إننا من أهل الجاوى كلهم مظلومين من النصارى هلندا الذي حكموا علينا بظلمهم و من بعض ظلمهم علينا إننا إذا اجتمعون في درس العلم و الصلاة و لقرائة الموالد النبوية و غيرها من الطاعة لله و لرسوله جاؤ إلينا و منعونا بالإجتماع في درس العلم و غيره 

"Sesungguhnya kami penduduk Jawa, yang semuanya itu telah terzalimi oleh kaum Nasrani Belanda, di mana mereka telah memerintah kami dengan begitu zalim. Di antara kezalimannya kepada kami ialah apabila kami berkumpul untuk mengkaji ilmu, bershalawat, membaca maulid Nabi dan lain-lain yang merupakan bentuk ketaatan kepada Allah dan Rasul-Nya; Belanda akan mendatangi kami dan melarang-larang kami berkumpul untuk mengkaji ilmu dsb."

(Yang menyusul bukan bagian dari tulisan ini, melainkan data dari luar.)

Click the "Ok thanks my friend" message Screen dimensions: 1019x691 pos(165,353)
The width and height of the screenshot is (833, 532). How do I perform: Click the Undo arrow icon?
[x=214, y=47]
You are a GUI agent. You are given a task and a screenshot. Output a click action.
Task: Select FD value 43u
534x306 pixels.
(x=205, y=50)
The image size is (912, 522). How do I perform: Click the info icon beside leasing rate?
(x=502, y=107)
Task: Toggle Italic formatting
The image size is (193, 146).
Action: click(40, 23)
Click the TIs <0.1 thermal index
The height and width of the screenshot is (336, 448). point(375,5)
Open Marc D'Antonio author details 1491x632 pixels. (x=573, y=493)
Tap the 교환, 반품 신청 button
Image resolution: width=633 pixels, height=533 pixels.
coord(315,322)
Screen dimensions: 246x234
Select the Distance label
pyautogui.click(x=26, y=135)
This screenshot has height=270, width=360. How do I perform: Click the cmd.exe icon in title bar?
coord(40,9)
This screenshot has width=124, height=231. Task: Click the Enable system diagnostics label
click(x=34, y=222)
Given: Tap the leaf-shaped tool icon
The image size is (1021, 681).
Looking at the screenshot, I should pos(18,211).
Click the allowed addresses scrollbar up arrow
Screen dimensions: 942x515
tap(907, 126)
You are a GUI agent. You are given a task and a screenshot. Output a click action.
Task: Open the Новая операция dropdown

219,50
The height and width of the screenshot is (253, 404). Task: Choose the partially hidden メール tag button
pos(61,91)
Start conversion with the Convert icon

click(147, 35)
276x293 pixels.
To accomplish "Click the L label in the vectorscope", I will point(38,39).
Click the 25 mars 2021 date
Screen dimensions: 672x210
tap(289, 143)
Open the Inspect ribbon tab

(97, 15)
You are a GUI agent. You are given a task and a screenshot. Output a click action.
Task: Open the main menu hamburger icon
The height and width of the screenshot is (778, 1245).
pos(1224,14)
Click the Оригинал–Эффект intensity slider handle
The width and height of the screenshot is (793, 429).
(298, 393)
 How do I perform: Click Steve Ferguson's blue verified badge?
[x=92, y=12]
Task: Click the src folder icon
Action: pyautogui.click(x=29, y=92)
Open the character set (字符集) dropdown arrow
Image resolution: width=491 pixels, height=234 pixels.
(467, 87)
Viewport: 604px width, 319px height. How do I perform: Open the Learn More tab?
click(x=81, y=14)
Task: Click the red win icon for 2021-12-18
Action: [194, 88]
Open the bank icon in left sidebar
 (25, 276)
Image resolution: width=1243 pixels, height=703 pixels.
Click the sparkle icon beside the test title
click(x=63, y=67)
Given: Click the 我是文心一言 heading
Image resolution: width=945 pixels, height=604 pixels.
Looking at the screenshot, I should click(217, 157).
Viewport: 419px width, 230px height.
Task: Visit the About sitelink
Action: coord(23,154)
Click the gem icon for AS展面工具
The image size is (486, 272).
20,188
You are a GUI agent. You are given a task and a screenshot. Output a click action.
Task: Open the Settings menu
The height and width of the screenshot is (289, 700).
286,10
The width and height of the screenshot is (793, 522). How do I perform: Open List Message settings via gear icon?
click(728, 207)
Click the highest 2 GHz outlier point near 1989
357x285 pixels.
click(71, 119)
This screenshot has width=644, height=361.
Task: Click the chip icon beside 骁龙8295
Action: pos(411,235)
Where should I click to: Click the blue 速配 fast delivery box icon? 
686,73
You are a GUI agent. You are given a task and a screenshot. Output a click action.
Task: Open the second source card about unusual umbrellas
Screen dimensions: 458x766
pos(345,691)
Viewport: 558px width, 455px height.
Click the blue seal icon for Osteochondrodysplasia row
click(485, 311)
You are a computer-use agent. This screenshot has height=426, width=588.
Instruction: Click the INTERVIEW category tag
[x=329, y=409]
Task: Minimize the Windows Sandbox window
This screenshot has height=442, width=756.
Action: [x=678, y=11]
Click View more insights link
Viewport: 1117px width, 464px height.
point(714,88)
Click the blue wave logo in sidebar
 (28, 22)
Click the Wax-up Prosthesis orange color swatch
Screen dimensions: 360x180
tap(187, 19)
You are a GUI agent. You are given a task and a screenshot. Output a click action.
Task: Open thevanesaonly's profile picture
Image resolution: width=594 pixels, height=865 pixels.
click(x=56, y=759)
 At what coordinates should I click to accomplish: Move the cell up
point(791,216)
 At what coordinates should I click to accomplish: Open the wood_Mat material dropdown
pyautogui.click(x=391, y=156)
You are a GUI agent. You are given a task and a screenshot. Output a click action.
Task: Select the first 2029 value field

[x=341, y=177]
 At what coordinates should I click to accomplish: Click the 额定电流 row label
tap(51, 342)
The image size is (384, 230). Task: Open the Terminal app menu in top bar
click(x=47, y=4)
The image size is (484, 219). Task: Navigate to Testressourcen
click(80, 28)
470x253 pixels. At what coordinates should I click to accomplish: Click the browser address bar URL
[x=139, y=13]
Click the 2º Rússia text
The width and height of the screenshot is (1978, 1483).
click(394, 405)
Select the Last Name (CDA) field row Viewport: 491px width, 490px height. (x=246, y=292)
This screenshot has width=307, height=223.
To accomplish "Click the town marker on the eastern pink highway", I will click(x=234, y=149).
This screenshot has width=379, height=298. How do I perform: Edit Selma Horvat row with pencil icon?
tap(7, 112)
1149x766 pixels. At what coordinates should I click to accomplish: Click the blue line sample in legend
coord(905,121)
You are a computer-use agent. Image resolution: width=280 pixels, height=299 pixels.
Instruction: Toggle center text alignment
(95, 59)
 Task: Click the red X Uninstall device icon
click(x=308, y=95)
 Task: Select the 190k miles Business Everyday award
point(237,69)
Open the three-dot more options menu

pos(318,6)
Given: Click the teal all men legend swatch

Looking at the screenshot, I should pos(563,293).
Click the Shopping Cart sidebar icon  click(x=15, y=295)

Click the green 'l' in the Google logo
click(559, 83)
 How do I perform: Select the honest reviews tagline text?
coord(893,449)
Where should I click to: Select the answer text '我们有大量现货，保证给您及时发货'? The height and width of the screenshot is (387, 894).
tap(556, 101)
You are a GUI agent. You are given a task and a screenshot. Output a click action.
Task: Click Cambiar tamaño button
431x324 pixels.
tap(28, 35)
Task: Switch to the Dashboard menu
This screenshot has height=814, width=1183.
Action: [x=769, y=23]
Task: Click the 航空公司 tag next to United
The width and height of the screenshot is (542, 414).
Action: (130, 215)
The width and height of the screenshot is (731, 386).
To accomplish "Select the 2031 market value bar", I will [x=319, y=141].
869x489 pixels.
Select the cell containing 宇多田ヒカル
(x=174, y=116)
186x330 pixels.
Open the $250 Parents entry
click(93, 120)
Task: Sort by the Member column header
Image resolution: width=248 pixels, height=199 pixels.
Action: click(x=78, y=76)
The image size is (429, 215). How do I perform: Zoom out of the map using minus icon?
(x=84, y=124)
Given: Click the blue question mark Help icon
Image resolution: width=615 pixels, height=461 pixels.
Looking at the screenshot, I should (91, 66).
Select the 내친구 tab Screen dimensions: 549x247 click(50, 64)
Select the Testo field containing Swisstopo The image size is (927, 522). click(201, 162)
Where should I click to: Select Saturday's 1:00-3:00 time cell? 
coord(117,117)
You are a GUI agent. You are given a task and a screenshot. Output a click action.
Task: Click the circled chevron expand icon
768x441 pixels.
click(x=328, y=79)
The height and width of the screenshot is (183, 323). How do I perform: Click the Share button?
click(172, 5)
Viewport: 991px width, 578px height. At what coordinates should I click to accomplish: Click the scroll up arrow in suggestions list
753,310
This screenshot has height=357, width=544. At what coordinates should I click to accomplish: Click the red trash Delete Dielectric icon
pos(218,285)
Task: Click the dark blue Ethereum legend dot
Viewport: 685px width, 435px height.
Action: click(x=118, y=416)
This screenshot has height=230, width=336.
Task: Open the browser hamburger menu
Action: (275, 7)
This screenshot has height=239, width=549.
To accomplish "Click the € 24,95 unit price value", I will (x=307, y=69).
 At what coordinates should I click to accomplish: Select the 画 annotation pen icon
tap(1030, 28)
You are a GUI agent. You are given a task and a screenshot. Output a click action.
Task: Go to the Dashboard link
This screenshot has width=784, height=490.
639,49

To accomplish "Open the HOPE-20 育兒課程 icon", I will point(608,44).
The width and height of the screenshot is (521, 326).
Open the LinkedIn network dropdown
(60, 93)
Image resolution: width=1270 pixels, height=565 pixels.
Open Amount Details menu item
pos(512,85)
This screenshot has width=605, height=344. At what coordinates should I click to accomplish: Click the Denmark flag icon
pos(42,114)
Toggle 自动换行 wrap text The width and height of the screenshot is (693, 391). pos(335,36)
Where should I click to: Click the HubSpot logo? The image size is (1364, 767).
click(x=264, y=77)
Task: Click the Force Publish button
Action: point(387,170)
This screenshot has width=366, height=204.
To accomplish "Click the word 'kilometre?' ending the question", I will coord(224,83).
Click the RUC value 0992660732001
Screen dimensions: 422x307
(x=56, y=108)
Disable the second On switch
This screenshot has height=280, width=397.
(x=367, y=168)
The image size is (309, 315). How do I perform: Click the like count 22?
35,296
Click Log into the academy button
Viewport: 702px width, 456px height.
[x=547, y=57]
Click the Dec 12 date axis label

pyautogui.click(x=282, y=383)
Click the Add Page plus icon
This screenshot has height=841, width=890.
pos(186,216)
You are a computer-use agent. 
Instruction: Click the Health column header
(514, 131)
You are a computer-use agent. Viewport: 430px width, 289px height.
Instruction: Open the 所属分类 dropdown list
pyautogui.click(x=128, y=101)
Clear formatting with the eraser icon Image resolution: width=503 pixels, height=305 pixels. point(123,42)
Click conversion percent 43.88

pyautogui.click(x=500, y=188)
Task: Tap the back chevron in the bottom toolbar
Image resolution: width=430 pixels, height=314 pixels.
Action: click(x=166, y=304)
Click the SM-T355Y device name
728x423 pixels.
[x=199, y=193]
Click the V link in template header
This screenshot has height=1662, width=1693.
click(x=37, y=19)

Yang demikian adalah situasi dalam penggambaran secarik surat bertanggal 11 Jumadil Awwal 1307, al-muwaffiq 3 Januari 1890. Sementara 130-an tahun kemudian, 21 Mei 2022, saya hanya bisa termenung. Betapa putaran zaman dan warisan penjajahan bisa membedakan masa lalu dan masa kini dengan drastis.